* [Work instructions]:
**a.** In the post on India and the Global South, retype everything from "By the 1980s, most" down to "liberalization and globalization.".
**b.** Answer these questions from the post on India and the Global South:
(i) Which newspaper published the article the post is based on?
(ii) By which decade had most countries moved away from the so-called third path to economic development?
(iii) According to the post, what rank does China now hold as an economic and military power?

* [Excerpt provided]:
============

List of Contents
- What are different perspectives on India’s approach for the global south?
- What are the changing realities of new world order?
- What are the new perspectives of great power for the global south?
- What is India’s position with regard to the global south?
- What is the way forward for India to champion the cause of the global South?
Source– The post is based on the article “India’s G20 Presidency: Championing the Global South” published in The Indian Express on 6th December 2022.
Syllabus: GS2- International relations
Relevance– Global south and India
News– The article explains the renewed interest of international politics for the global south. It also explains India ‘s new perspective for the global south.
What are different perspectives on India’s approach for the global south?
Some people in India welcome the return to ideas like non-alignment and Third World solidarity. These influenced foreign policy of India in the past.
US and Europe, wonder if Delhi is returning to anti-Western orientation.
India’s eastern partners too are apprehensive that Delhi might privilege the “Global South”. It may downgrade the new forums like the BRICS built in recent years to promote a multipolar world.
Others think that the claim to champion the Global South are not in consonance with India’s idea of a vasudhaiva kutumbakam.
What are the changing realities of new world order?
Many of the old constructs from the second half of the 20th century were framed around the axes of West versus the East and the North versus the South. They are not aligned with the ground realities.
Consider the example of China. It has long been viewed as part of the East and the South. But, now it is the second largest economic and military power and sits at the top of the global hierarchy and has deep ties with the West.
By the 1980s, most countries had moved away from the so-called third path to economic development. They began to adopt the ideas of liberalization and globalization.
India also restructured its economy and foreign policy. India continued to participate in the NAM summits and various affiliated forums in the United Nations. Promoting Third World solidarity was not a priority for India.
What are the new perspectives of great power for the global south?
World is entering into an era of renewed great power competition for the Global South.

============

* [Entries shown]:

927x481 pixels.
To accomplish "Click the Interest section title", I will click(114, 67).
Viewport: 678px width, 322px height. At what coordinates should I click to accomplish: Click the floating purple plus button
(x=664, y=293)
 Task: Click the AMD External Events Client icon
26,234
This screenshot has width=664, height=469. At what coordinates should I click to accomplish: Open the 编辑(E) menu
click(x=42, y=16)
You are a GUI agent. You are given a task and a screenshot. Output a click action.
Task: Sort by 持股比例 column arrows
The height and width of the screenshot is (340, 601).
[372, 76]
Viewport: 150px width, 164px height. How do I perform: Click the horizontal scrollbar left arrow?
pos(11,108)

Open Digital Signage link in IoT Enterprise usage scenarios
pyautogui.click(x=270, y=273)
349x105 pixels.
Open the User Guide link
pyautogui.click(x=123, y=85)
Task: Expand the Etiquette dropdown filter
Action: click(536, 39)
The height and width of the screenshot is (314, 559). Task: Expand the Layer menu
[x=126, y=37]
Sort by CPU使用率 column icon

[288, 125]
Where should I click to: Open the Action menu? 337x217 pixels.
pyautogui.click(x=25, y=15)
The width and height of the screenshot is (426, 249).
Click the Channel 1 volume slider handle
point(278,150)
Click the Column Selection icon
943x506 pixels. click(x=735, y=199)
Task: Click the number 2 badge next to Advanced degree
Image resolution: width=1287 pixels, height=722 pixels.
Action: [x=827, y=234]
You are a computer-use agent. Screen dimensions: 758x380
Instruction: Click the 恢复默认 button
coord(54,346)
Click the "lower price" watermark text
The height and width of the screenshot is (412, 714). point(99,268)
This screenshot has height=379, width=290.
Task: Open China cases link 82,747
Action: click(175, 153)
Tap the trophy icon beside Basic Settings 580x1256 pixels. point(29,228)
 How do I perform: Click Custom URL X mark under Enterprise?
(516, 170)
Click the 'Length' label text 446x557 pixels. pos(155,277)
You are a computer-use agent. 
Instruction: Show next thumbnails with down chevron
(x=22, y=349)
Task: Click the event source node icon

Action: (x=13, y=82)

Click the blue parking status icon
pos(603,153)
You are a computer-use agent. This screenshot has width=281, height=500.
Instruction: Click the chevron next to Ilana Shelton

============

* [Results]:
**a.**
By the 1980s, most countries had moved away from the so-called third path to economic development. They began to adopt the ideas of liberalization and globalization.

**b.**
(i) The Indian Express
(ii) The 1980s
(iii) Second largest